The Sonoma Ecology Center was awarded a CalFire Urban Forestry grant in February 2021 to manage an Urban Forestry grant that will produce biochar in the Bay Area using pyrolysis technology from the Advanced Renewable Technology International company in Iowa. This project will work closely with a sustainably managed tree care company, A Plus Tree based in Vallejo, California, to divert 480 tons of wood chips annually from landfills and produce biochar instead. A Plus Tree will use the biochar in their tree care activities as well as distribute it to local community and school gardens in economically challenged areas of the East Bay Area. The grant also includes planting 1200 new trees as well as milling larger trees into beautiful furniture that will be placed in public areas in the local community. SEC hopes this project will serve as a model for the more sustainable use of urban biomass as well as scaling the use of biochar in urban and municipal landscaping activities.

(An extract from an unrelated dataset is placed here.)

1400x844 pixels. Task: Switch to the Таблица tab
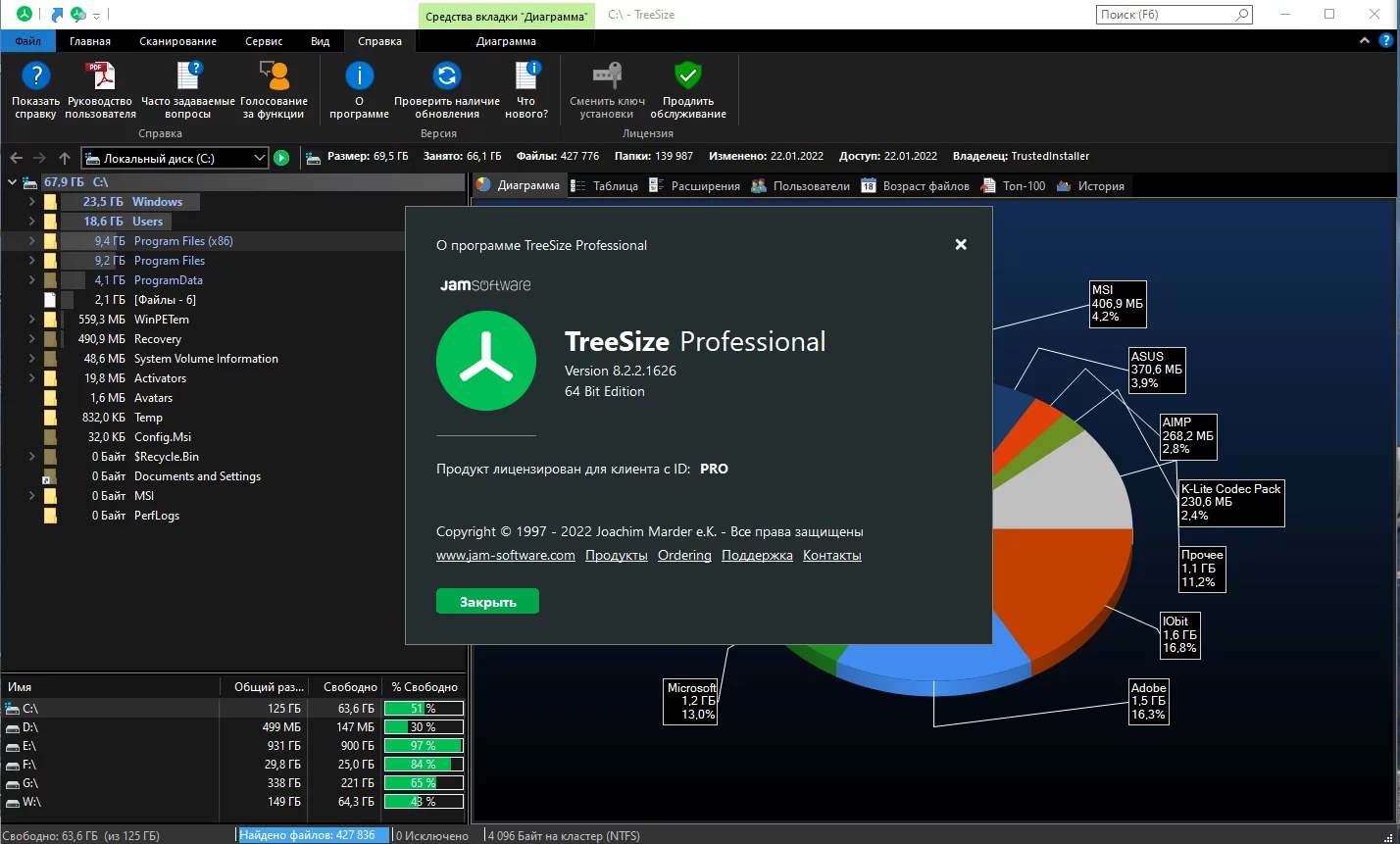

(Left to right) Raymond Baltar, Lance Anderson, Bernardo del Campo, David Morell, and Sarah Gaskin.


We have also been working with the Mendocino County Resource Conservation District (MCRCD) on a small-scale biomass power and biochar production project that is being installed at the University of California’s Hopland Research and Extension Center. The project, also funded by Cal Fire, is using biomass sourced from the Redwood Valley Complex Fire in 2017 and converting it to electricity and biochar using 25KW gasifiers.

MCRCD Project Manager Mary Mayeda inspects a containerized PP30 Gasifier at All Power Labs in Berkeley, California.


SBI donated some biochar to Novavine, a plant nursery specializing in grape seedlings and olive tree starts, so they could run some experiments with it. The photo shows a significant increase in root development in the biochar soil blend vs their typical soil blend in an olive tree pot trial. They are hoping to be able to replace perlite, a non-renewable resource that is mined in open pits, with biochar produced from locally sourced surplus biomass.

Novavine pot trial shows increased root growth in the biochar blend at left vs their standard soil blend. This improved stem and leaf growth as well, producing healthier, larger plants.